Zulip Chat Archive
Stream: general
Topic: Seeing traces in lake exec
Tomaz Mascarenhas (Aug 21 2025 at 17:49):
Suppose I have the following file:
import Lean
import Foo
open Lean
set_option trace.tt true
def foo : MetaM Unit := do
trace[tt] "this is a trace"
return ()
#eval show MetaM Unit from do foo -- [tt] this is a trace
def main : IO Unit := do
let env ← importModules #[] {} 0 (loadExts := true)
let coreContext : Core.Context := { fileName := "", fileMap := default }
let coreState : Core.State := { env }
let _ ← Meta.MetaM.toIO foo coreContext coreState
IO.println s!"done"
Where Foo.lean just defines the trace class tt. when I run lake exec I just see the message "done" but not the traces. Is it possible to pass some flag to lake so I can see the traces in the terminal?
Arthur Paulino (Aug 21 2025 at 18:05):
Try dbg_trace "this is a trace" instead of trace[tt] "this is a trace"

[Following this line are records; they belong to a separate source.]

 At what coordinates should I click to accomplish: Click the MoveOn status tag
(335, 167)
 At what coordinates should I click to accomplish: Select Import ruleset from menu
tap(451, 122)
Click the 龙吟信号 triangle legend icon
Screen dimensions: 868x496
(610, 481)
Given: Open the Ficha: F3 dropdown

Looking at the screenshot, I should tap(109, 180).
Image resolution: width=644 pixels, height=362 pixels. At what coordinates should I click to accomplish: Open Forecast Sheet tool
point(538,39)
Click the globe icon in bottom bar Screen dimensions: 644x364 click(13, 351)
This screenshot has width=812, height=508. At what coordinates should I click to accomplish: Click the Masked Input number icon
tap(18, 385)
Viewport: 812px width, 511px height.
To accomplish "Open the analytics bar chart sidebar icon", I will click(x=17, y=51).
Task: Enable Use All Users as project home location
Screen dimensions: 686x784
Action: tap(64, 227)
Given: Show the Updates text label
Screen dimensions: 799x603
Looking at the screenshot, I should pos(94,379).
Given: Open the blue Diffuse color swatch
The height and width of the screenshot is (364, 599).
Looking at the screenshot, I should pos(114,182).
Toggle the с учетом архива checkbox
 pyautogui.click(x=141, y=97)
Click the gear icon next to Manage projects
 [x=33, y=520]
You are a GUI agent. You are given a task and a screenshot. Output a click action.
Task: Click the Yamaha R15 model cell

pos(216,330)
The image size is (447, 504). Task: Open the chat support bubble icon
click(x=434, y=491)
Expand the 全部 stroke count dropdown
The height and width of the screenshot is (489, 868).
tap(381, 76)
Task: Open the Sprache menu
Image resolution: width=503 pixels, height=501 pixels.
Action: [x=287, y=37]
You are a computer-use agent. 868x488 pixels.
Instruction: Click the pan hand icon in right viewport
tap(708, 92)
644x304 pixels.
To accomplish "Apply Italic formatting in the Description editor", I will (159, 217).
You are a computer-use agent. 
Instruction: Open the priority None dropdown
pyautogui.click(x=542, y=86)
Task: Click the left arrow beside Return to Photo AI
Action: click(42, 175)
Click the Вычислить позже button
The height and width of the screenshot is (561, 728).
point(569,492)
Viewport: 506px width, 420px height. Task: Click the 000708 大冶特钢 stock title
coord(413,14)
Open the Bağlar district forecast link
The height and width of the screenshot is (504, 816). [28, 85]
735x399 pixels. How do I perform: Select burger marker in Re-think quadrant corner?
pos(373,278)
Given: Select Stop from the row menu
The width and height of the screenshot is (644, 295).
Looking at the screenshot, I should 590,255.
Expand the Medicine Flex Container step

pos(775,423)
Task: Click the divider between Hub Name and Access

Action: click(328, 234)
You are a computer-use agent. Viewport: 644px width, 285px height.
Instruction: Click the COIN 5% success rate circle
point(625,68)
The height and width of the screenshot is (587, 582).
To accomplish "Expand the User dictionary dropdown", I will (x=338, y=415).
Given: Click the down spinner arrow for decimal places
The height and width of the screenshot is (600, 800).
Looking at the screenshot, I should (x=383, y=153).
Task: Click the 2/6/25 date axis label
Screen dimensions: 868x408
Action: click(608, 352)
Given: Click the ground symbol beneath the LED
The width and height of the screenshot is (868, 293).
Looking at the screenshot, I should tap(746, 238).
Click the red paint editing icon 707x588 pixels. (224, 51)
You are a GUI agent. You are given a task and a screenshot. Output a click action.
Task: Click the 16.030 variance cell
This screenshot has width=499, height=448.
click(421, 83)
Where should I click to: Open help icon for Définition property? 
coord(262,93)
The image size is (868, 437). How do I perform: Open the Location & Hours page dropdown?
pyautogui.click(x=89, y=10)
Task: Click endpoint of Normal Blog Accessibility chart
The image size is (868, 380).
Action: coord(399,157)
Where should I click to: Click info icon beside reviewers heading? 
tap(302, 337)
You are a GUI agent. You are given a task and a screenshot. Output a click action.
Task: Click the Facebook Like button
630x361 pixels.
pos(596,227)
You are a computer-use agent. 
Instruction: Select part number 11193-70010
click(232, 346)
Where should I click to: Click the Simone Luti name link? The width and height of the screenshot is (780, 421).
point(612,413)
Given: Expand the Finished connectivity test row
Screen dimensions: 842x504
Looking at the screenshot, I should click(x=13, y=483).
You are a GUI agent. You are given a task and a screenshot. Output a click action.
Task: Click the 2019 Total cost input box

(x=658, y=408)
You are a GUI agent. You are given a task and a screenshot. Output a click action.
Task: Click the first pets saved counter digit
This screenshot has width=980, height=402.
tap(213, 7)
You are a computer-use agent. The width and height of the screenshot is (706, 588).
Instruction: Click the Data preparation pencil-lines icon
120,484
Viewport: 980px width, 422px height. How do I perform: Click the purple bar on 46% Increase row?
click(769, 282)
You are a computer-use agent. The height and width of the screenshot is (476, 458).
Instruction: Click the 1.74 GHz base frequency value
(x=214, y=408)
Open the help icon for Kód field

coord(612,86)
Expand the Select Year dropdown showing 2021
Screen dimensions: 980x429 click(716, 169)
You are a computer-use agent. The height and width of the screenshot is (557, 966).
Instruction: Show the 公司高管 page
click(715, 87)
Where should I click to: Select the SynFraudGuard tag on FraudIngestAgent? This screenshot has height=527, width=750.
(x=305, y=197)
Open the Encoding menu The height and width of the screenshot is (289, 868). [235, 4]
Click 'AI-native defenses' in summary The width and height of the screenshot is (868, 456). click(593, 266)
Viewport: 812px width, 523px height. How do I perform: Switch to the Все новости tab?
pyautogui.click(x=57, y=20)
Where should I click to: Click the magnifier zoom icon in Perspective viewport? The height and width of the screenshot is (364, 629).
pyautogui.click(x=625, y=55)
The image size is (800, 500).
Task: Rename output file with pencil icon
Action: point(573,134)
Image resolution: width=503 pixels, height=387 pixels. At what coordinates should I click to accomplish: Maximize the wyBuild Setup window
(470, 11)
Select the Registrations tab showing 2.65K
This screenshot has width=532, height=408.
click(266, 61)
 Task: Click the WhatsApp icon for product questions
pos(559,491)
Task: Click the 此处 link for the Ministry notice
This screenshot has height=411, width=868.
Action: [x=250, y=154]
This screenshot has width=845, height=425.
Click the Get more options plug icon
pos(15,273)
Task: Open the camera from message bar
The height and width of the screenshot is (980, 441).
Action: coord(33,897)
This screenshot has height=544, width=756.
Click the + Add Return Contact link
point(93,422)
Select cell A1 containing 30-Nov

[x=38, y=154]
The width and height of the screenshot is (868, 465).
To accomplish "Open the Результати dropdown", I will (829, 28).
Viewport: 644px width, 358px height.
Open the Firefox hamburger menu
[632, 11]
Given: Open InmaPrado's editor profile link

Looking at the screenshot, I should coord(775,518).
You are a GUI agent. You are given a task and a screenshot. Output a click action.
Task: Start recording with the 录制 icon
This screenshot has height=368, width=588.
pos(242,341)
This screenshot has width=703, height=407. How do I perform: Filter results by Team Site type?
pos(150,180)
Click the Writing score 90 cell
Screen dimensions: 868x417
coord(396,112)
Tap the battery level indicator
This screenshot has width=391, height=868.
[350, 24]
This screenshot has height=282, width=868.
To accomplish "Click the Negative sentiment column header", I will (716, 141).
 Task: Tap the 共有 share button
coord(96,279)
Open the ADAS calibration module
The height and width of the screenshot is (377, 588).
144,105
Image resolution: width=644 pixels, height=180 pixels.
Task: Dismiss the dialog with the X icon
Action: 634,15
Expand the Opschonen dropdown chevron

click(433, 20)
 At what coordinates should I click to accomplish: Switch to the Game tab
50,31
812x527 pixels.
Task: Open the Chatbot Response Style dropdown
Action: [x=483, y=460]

Tomaz Mascarenhas (Aug 21 2025 at 19:21):
yeah... the thing is I am already working on a project filled with things like trace[tt] that I would like to debug; but I guess I find and replace these traces by dbg_trace. Thanks!
Kyle Miller (Aug 21 2025 at 19:34):
Trace messages are collected in the state, and once you get to IO it's your responsibility to print them out. They're somewhere in that _ in the let.
I think you could do Meta.MetaM.toIO (foo *> printTraces), which uses IO.println to print them out before leaving the MetaM monad.
Tomaz Mascarenhas (Aug 21 2025 at 19:35):
I see! foo *> printTraces indeed works, thanks!